WORK TO BE COMPLETED: Recast the lines from the line with "You are a computer-use" up to and including the line with "Looking at the" as a two-column CSV headed text and answer. Each row holds one piece of text and its answer, with each field quoted and line breaks turned into spaces.

RECORDS:
START

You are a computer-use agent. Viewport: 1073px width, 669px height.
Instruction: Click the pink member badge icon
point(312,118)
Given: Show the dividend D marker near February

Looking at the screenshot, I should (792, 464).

END
START

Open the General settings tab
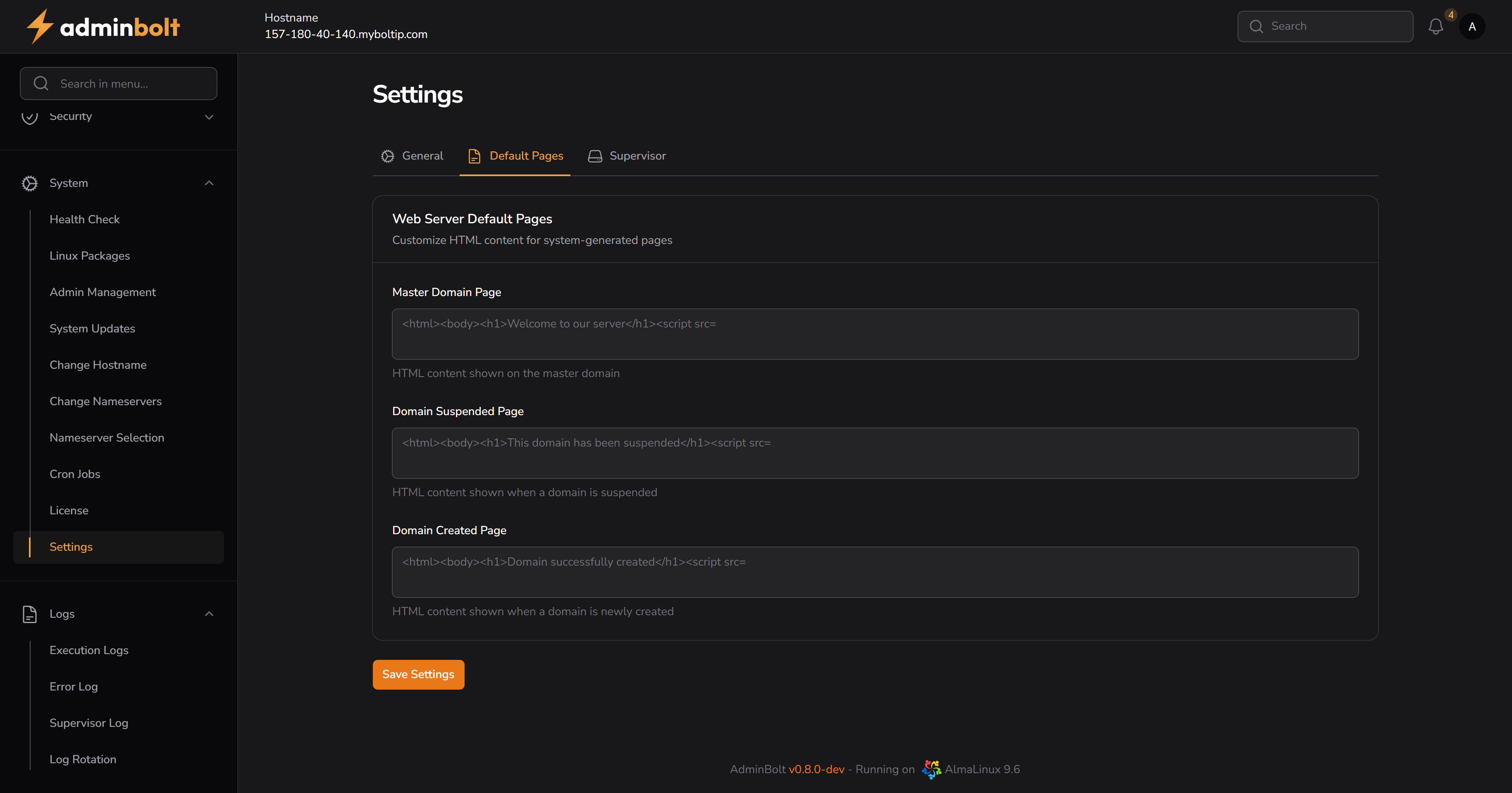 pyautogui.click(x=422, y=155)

END
START

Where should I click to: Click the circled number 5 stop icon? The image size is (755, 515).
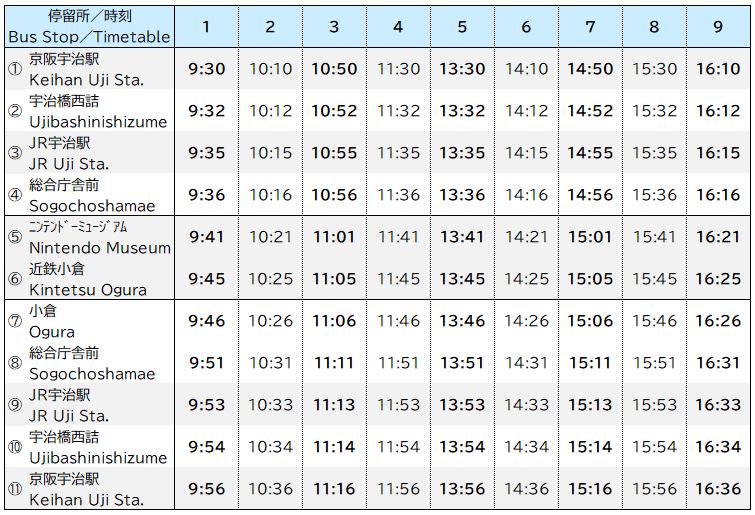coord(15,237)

END

ANSWER TO THIS PROBLEM:
text,answer
"You are a computer-use agent. Viewport: 1073px width, 669px height. Instruction: Click the pink member badge icon","point(312,118)"
"Given: Show the dividend D marker near February","Looking at the screenshot, I should (792, 464)."